Fiction — print. Translated from the Greek by E.V. Rieu. Penguin Books, 1964. Originally published 800 BC. 365 pgs. Purchased.
The first time I read Homer’s epic was in high school. I remember this less because of the content of the story and more because – Holy Batman! – my classmates and I were terrible at keeping a straight face during my teacher’s dramatic reading, particularly during the final scene. I wanted to reread The Odyssey after reading a retelling of the story from Penelope’s point of view earlier this year.
The story, which is attributed to the poet Homer, recounts Odysseus’ return to Ithaca after the Trojan War. Championed by Athene but hated by the sea-god Poseidon, Odysseus encounters the ferocious Cyclops, escapes Scylla and Charybdis and yields temporarily to the lures of Circe and Calypso before he arrives home in Ithaca. Of course, he’s been long believed to be dead, and he must overcome the trials (read: wife’s suitors) awaiting him in Ithaca.

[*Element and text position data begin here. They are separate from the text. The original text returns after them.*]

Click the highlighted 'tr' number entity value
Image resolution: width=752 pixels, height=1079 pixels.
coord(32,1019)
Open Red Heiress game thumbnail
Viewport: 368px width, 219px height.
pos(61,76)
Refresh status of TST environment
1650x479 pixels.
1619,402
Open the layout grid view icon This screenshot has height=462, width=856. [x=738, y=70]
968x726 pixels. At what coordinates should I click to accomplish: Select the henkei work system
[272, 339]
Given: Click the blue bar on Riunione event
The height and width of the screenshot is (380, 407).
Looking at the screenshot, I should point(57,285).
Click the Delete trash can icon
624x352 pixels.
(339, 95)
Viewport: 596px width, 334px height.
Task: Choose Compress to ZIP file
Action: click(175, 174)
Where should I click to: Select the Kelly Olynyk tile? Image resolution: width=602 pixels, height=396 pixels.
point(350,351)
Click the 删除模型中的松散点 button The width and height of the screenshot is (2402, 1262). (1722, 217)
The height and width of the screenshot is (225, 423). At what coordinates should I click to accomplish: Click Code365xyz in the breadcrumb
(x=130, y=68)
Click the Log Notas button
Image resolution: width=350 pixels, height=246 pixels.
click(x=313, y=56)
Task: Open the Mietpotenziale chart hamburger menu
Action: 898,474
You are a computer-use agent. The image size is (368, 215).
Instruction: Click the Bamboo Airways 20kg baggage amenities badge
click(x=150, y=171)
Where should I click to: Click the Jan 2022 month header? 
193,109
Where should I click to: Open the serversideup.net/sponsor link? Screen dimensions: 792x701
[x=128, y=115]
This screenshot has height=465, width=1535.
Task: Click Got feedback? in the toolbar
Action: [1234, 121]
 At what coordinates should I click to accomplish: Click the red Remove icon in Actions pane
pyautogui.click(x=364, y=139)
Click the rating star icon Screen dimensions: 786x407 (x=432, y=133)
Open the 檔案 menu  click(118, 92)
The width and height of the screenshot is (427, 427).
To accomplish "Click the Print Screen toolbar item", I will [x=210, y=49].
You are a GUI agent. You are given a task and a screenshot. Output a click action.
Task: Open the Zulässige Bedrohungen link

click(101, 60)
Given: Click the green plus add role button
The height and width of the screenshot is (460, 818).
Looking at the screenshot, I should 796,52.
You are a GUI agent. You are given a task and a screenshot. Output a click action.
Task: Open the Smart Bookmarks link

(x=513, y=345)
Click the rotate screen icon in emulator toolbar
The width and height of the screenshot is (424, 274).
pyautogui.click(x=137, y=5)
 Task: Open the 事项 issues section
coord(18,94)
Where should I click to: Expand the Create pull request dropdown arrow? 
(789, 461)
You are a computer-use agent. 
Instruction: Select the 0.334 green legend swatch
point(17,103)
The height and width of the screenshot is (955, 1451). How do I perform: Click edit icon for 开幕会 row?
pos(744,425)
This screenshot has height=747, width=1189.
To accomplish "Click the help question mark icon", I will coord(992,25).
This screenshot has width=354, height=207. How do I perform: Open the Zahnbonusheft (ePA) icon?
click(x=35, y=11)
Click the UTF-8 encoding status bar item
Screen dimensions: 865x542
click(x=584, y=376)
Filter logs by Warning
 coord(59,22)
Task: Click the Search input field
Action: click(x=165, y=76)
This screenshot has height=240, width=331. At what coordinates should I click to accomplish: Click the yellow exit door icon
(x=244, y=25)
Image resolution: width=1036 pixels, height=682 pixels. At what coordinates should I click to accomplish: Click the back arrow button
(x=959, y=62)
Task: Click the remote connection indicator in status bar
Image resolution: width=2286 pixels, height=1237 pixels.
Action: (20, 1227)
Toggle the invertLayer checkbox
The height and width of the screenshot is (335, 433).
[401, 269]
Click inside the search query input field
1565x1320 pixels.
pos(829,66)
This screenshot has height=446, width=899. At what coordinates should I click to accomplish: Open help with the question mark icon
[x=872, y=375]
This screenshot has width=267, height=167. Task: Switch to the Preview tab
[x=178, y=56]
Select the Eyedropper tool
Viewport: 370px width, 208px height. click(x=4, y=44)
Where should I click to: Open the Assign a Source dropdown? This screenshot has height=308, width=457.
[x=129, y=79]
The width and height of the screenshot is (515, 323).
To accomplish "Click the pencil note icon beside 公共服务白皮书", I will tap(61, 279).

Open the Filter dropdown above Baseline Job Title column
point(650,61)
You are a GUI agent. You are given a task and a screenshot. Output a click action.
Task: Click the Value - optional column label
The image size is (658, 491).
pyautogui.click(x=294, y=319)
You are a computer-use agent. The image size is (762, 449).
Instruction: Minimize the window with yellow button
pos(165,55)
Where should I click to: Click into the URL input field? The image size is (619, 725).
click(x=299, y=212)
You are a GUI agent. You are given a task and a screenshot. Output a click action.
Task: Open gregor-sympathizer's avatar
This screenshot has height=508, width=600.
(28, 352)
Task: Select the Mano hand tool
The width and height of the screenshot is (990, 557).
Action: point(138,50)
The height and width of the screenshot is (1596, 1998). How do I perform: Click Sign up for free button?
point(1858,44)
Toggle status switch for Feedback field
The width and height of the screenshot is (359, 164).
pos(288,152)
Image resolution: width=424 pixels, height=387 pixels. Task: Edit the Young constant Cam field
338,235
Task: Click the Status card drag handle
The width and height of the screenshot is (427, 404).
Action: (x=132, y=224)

My classmates and I should not have mocked my teacher’s reading. It was much easier to understand this story when she read it rather than this time when I read a printed copy on my own. It could be because of the translation by E.V. Rieu, but I really have no way of ascertaining if this is in fact the case since I do not know what translation my teacher read from.
Some of the sections were interesting than others – The Cyclops, The Battle in the Hall – and others felt repetitive where men make one stupid mistake after the next. And, honestly, the most interesting aspect of this whole tale for me was the interference of the gods and goddesses in the affairs of humans. As though messing with Odyssey was only a game to Athene and Poseidon. The book makes me want to brush up on my Greek mythology, something I haven’t studied since sixth grade.
(Note: The book cover at right is an edition published by Penguin Classics in 2003. My edition was published in 1964. I was unable to find a copy of the cover online.)